> Aim of the task
Copy everything from the line containing "This screenshot has width=618, height=615." down to the line containing "point(113,332)", both included, without any pictures.
== == ==
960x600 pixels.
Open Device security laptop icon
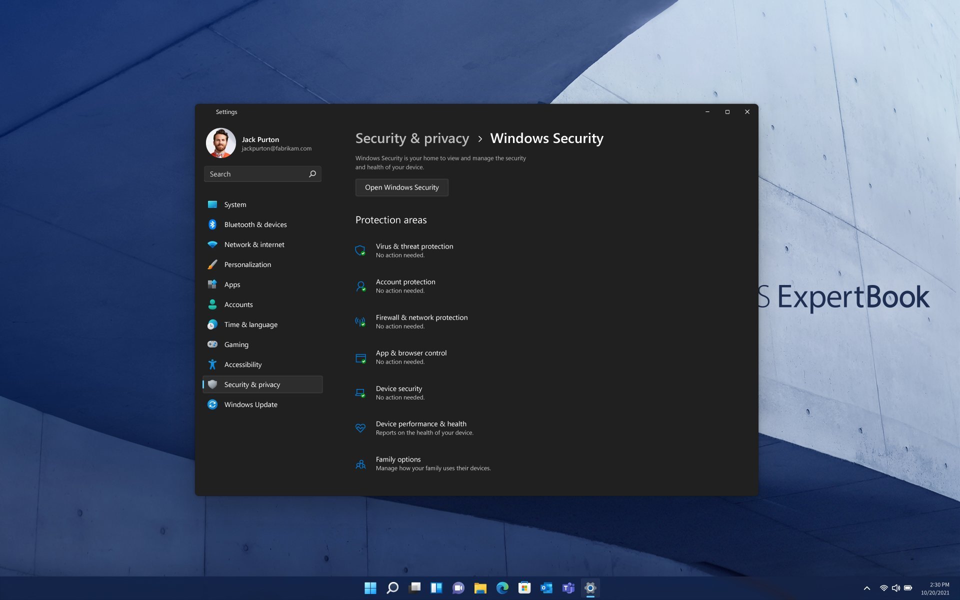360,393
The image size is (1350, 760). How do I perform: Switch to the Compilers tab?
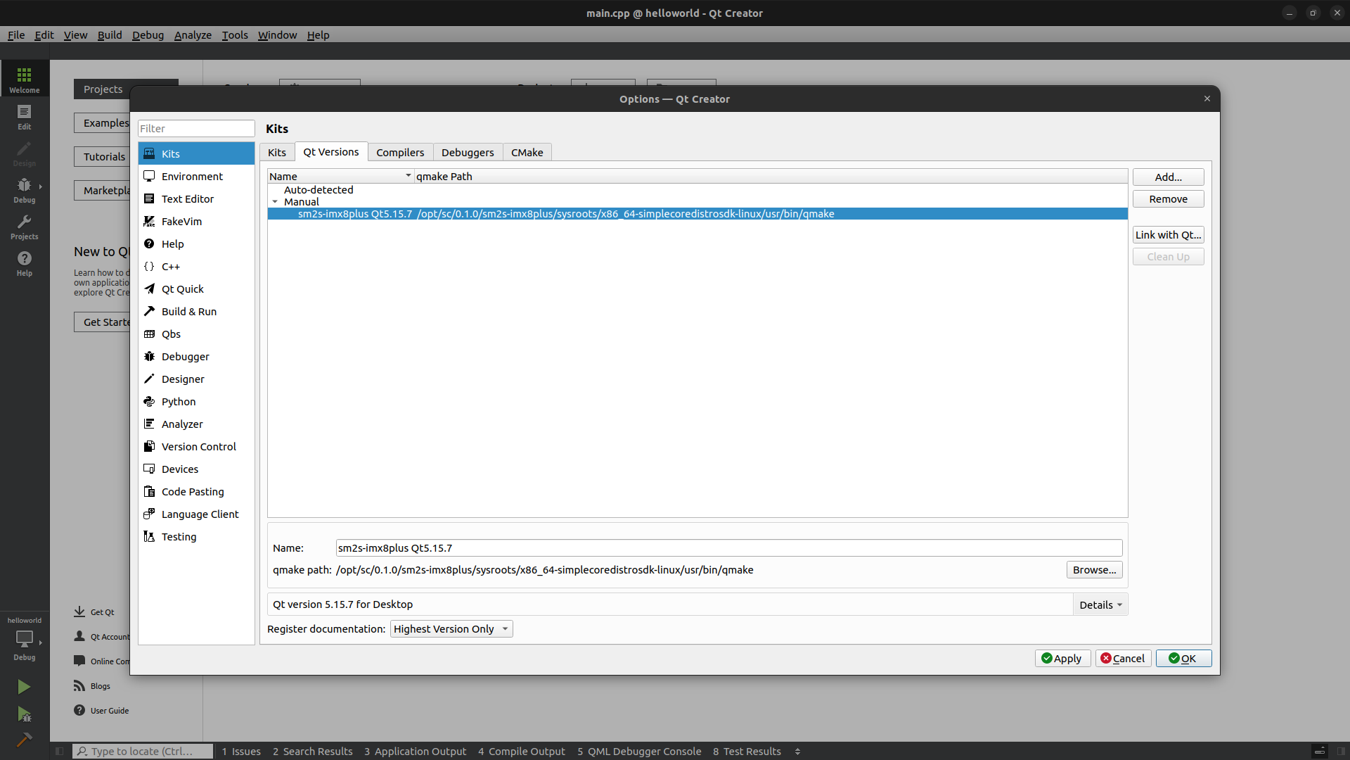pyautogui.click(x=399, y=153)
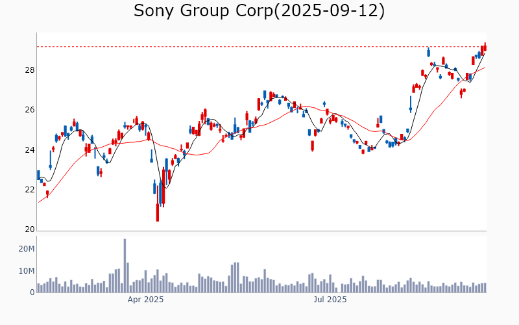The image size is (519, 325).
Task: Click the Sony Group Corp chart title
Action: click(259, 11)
== == ==
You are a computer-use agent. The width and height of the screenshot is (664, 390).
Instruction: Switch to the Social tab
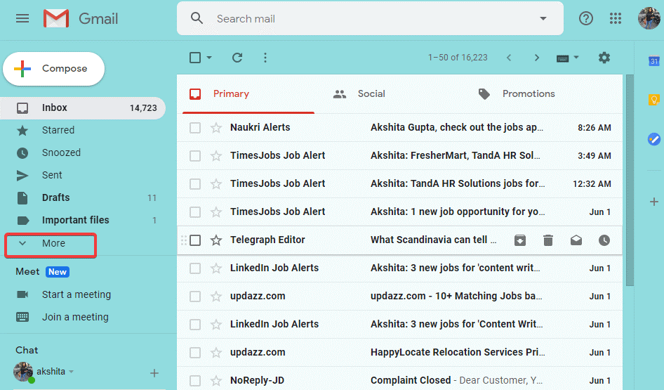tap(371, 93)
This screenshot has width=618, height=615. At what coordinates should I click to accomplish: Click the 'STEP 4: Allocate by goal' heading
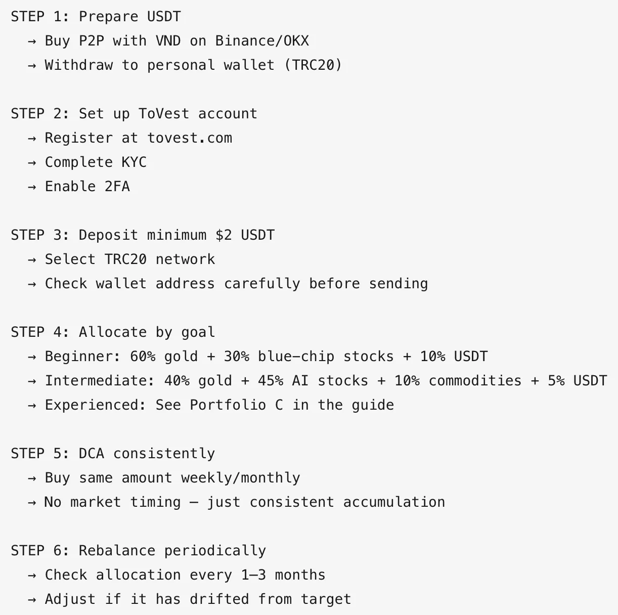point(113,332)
== == ==
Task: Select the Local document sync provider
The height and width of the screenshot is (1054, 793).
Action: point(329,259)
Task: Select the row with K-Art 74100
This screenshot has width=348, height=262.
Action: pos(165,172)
== == ==
> Answer for this exercise
This screenshot has width=618, height=615. At what coordinates should I click to accomplish: Click the 'STEP 4: Allocate by goal' heading
point(113,332)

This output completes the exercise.